(Beginning of Available data)

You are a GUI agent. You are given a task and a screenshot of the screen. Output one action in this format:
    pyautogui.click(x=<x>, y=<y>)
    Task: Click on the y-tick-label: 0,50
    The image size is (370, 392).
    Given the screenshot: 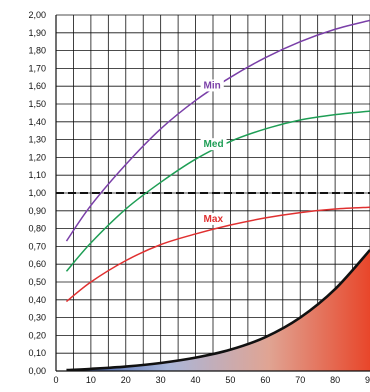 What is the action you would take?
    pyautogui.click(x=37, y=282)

(End of Available data)
(Beginning of Available data)

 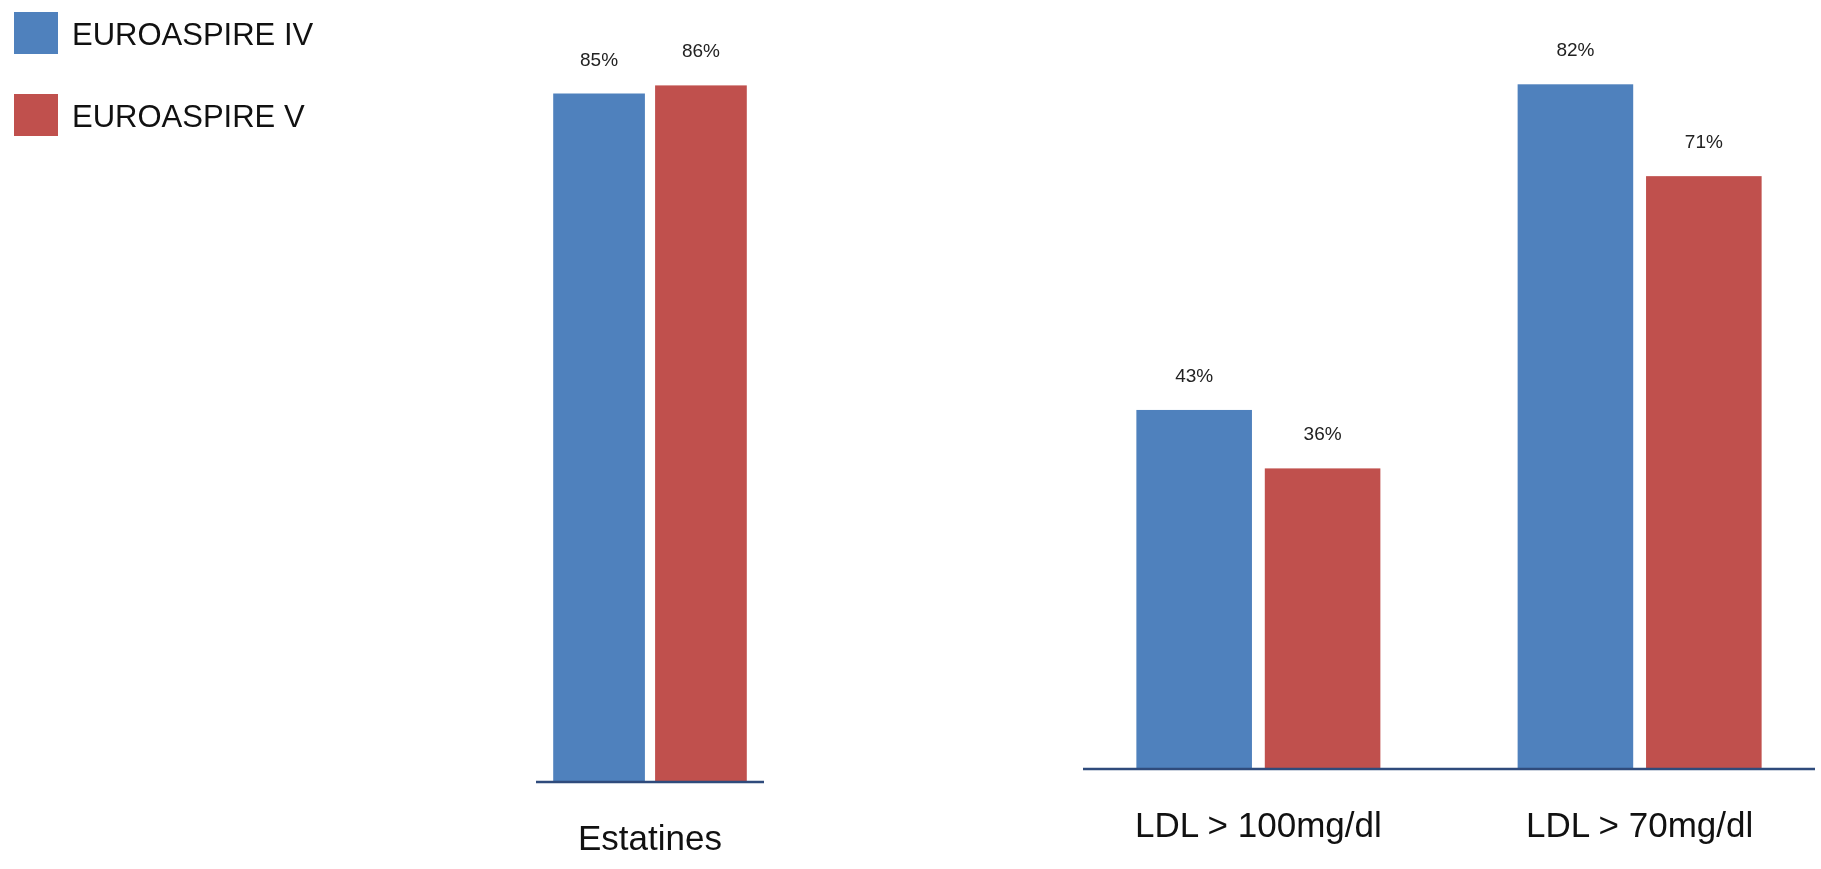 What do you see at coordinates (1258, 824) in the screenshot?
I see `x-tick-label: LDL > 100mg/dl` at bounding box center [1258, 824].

(End of Available data)
(Beginning of Available data)

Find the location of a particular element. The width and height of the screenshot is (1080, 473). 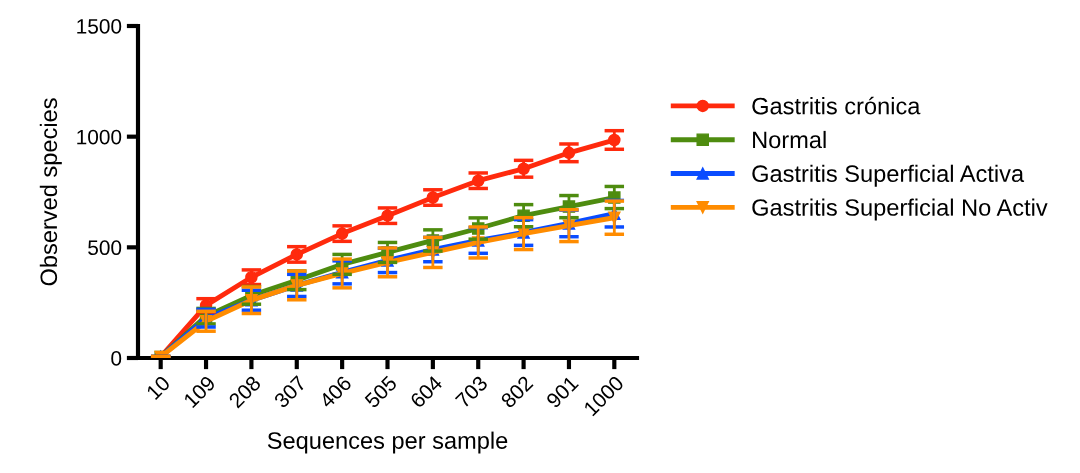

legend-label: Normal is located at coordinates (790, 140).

(End of Available data)

- What the task requires
Identify every line in the records above that contains the string "label", and copy each of those lines in full.

- Solution
    Task: Click on the y-tick-label: 0,50
I see `x-tick-label: LDL > 100mg/dl` at bounding box center [1258, 824].
legend-label: Normal is located at coordinates (790, 140).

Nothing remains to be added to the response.